Education and Behavioral Sciences
Post-Doc - Rutgers University, Newark, NJ
Ph.D. Neural Science and Psychology - Indiana University, Bloomington, IN
BA Psychology Honors - North Carolina State University, Raleigh, NC
While a doctoral student at Indiana University, Dr. Allen received a NSF pre-doctoral fellowship to study the effects of nitric oxide on eyeblink conditioning. After completing his Ph.D. in Neural Science and Psychology at Indiana University, Dr. Allen served as a post-doctoral researcher at the Center for Molecular and Behavioral Neuroscience (CMBN) at Rutgers University-Newark. This work involved lesion and drug studies that explored the predictions of computational models of the cerebellum and hippocampus. He also served a year as a Visiting Professor at the College of Charleston before arriving at the University of Northern Colorado in 2003. In addition to teaching and research, Dr Allen has held various leadership positions in UNC’s Faculty Senate including Chair of the Academic Policies Committee (APC) and Elections Chair. In the School of Psychological Sciences, Dr. Allen has chaired several search committees and served as the Interim Director of the School of Psychological Sciences in 2016-2017. Dr. Allen is also a Fellow of the International Stress and Behavior Society.
Dr. Allen teaches a variety of courses both in the classroom and online. These courses include introductory psychology, learning, motivation, physiological psychology at the undergraduate level and learning, brain and education, and a special topics class on stress and anxiety at the graduate level. Dr. Allen’s training in behavioral neuroscience has included both animal and human studies of learning and memory. Dr. Allen’s current research interests involve testing a learning diathesis model of anxiety disorders in collaboration with colleagues at the Stress and Motivated Behavior Institute (SMBI) and the Dept. of Veterans’ Affairs (VA). This theory puts forth that personality influences associative learning which in turn increases vulnerability to the development of anxiety disorders. This work has involved classical eyeblink conditioning in humans as well as computer-based tasks based on the rules of classical and operant conditioning and other forms of learning including category learning. These tasks are applicable to both anxiety disorders and addiction issues. Dr Allen’s work with anxiety and learning has recently expanded to include applications to educational psychology with studies involving academic forms of anxiety including perfectionism and procrastination.

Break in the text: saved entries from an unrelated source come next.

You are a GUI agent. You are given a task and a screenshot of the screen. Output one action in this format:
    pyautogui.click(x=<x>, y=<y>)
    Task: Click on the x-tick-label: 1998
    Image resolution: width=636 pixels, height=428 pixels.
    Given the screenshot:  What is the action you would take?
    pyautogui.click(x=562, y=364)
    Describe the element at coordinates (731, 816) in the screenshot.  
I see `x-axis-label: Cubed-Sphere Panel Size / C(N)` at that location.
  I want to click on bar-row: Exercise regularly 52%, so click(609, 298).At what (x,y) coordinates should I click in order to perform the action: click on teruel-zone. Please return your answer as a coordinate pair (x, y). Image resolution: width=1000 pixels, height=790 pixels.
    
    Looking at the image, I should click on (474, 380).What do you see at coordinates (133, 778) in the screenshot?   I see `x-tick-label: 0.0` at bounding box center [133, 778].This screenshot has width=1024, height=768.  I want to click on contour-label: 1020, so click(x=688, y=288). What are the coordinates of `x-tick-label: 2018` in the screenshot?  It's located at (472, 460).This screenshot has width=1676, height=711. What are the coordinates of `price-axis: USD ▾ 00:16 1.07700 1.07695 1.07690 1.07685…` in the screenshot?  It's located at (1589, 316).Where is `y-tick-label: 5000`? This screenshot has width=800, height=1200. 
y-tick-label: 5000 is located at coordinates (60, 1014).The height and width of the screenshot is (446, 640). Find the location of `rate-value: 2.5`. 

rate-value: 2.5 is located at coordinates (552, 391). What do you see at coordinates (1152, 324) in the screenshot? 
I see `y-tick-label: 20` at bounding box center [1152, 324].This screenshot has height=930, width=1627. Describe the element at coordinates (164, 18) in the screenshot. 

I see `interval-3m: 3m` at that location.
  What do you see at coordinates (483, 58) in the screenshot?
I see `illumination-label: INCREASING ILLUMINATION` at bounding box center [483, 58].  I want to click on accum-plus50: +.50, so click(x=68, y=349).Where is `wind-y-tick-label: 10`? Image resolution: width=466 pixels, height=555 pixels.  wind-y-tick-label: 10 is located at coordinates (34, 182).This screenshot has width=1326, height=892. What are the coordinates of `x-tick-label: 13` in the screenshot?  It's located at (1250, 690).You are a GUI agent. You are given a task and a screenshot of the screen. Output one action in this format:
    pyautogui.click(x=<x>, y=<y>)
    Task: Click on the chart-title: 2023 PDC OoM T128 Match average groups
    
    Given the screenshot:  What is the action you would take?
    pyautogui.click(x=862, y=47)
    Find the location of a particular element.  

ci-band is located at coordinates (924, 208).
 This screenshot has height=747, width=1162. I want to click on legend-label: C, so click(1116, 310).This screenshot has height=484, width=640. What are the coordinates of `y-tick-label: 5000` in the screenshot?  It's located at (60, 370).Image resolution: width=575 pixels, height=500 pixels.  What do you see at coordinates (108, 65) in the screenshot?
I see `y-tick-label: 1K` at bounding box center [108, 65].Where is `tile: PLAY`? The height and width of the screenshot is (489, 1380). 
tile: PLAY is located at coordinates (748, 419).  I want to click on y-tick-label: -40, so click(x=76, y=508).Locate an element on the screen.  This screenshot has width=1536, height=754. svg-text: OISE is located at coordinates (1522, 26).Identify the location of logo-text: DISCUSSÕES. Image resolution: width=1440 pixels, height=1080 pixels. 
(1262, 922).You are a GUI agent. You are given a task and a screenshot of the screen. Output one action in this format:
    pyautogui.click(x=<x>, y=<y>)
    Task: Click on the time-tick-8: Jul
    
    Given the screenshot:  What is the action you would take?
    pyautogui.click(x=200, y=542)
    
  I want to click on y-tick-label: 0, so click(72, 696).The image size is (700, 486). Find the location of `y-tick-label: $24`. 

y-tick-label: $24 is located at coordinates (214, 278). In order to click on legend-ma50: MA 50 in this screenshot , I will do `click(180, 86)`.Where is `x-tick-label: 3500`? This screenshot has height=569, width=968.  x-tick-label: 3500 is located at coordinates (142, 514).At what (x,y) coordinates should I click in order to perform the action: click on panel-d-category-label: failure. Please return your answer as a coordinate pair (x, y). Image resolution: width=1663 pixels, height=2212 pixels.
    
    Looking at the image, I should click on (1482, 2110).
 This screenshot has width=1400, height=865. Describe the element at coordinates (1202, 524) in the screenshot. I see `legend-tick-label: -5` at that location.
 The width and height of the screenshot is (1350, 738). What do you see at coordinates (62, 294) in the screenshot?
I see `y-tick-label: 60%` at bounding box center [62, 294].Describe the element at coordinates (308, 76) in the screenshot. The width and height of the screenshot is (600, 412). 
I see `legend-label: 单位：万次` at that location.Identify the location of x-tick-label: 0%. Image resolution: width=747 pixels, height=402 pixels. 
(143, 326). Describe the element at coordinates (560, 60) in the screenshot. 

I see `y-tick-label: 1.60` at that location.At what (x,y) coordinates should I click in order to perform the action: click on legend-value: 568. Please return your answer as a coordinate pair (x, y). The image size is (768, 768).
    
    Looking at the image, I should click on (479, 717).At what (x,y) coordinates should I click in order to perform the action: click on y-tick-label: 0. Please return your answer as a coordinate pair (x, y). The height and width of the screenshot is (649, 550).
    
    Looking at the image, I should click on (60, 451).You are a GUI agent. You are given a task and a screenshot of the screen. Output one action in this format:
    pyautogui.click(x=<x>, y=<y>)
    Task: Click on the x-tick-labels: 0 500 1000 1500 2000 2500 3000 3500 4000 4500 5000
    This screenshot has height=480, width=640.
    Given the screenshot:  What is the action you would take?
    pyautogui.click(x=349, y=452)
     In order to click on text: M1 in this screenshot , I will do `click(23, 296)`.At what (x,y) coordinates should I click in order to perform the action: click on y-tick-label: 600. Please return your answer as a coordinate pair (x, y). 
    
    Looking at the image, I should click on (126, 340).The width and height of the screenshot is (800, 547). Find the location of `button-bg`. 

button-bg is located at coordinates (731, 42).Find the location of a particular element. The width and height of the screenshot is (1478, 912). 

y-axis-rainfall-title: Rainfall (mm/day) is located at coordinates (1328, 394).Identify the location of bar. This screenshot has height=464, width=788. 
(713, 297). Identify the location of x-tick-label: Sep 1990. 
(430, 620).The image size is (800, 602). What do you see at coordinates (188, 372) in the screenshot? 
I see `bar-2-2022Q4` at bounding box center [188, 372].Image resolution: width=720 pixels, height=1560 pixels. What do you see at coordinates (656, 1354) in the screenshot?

Allen, M.T., Jameson, M.M., & Myers, C.E. (2017) Beyond behavioral inhibition, a computer avatar task designed to assess behavioral inhibition extends to harm avoidance. Frontiers in Psychology: Personality and Social Psychology.
Radell, M., Myers, C.E., Beck, K.D., Moustafa, A.A., & Allen, M.T. (2016) The personality trait of intolerance to uncertainty affects behavior in a novel computer-based conditioned place preference task. Frontiers in Psychology: Personality and Social Psychology. 7:1175 Research Topic: Personality and cognition in economic decision making.
Allen, M.T., & Miller, D.P. (2016) Enhanced eyeblink conditioning in behaviorally inhibited individuals is disrupted by proactive interference following US alone pre-exposures. Frontiers in Behavioral Neuroscience 10 article 39
Allen, M.T. Myers, C.E., & Servatius, R.J. (2016) Uncertainty of trial timing enhances acquisition of conditioned eyeblinks in anxiety vulnerable individuals. Behavioural Brain Research 304, 86-91.
Allen, M.T., Myers, C.E., & Servatius, R.J. (2014) Avoidance prone individuals self reporting behavioral inhibition exhibit facilitated acquisition and altered extinction of conditioned eyeblinks with partial reinforcement schedules. Frontiers in Behavioral Neuroscience. 8 article 347.
Holloway, J., Allen, M.T., Myers, C.E., & Servatius, R.J. (2014) Behaviorally inhibited individuals demonstrate significantly enhanced conditioned response acquisition under non-optimal learning conditions. Behavioural Brain Research.261(15), 49-55.